This post is called ‘annoying!!’ because this is the second time I am writing it. I ‘published’ it but it didn’t work so this time I will save as a draft often before I publish it and see if it works this time 😦

So it’s taken about a week to finally describe the seizure I had. It got me down for quite a while but now I think  I can laugh it off. I was on my way to a, well not a job interview but a “chat” with someone about my current status and what sort of work I was looking for. I didn’t exactly know where his office was so I decided to head into the city early. Found it easy peasy and then decided to go for a walk up the street to see what was around. Then next thing I know I was in a taxi on Mitchell Road Alexandria heading back in the direction of home. So I guess I’d had a seizure and in that time had decided I had no idea where I was and got into a cab and said take me to St Peters.

So I ask the taxi driver to pull over and check my phone. It’s five minutes before the meeting was about the begin aaaahhhhhhhh, and then I checked my recent calls and messages. I had called him and who knows what I had said / sang / yelled at him during my seizure so I took a deep breath and called him again. He said yes he saw that I had called (cringe) but hadn’t checked the message (phew). So my not quite functioning properly brain said I’d be there asap and would explain everything.

To do:
(a) In the post about the seizure, on which road was the writer's taxi when they came to?
(b) Extend the post about the seizure, beginning after its last sentence.

Provided records:

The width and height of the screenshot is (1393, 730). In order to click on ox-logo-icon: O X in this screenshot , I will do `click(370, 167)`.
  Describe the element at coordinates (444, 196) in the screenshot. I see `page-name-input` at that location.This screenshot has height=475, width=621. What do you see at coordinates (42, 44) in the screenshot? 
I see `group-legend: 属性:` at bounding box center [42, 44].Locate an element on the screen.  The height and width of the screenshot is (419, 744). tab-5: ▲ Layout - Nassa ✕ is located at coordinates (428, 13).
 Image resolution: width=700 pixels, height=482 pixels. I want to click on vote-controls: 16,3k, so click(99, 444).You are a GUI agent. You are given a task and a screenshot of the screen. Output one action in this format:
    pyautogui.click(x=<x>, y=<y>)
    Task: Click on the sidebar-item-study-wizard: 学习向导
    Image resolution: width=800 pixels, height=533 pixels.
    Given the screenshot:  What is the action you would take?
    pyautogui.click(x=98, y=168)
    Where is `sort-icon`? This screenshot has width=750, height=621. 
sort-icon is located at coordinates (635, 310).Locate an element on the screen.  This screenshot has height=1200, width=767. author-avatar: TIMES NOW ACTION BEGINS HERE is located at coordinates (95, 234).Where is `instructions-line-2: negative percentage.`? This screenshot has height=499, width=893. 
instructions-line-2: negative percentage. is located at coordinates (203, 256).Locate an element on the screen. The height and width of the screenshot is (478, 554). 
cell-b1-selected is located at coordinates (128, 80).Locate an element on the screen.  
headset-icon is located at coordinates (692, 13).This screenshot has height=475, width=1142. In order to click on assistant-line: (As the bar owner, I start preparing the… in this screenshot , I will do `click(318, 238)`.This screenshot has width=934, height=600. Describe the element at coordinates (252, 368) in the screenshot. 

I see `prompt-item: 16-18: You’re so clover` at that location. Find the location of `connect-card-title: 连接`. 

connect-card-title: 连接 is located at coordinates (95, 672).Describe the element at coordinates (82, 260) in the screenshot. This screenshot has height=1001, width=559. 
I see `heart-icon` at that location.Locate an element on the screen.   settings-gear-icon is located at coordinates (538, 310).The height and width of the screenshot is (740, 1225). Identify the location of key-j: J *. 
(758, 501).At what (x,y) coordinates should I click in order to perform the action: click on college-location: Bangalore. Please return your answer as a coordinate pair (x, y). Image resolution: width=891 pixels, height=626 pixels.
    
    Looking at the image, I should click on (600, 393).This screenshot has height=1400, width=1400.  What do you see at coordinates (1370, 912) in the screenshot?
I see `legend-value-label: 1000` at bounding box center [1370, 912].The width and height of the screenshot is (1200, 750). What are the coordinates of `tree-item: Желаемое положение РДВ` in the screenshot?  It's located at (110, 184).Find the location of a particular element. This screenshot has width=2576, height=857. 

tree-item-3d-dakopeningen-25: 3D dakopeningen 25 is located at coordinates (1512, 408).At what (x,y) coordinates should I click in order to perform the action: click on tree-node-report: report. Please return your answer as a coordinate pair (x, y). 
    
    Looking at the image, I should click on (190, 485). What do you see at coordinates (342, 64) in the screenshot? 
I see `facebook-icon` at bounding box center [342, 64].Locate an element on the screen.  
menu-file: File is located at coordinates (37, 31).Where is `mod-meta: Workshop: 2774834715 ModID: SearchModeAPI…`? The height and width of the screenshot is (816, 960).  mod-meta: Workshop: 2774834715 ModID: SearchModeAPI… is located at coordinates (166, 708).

Answers to the exercises:
(a) Mitchell Road, Alexandria.

(b)
Lucky taxi driver, I asked him could he turn around and take me back to a particular street in the city, I recall him saying “but I just picked you up from there”. I am a bit vague but I have a feeling we had a long conversation about epilepsy.

As was the first ten minutes of the meeting back in the city spent discussing my epilepsy which i really didn’t want to do, but oh well. He was pretty cool about it. I had a real job interview yesterday, I was terrified I was going to have one, but yay I didn’t. Today is a week. Let’s see if we can go over a week.

Cross all those fingers and toes for me!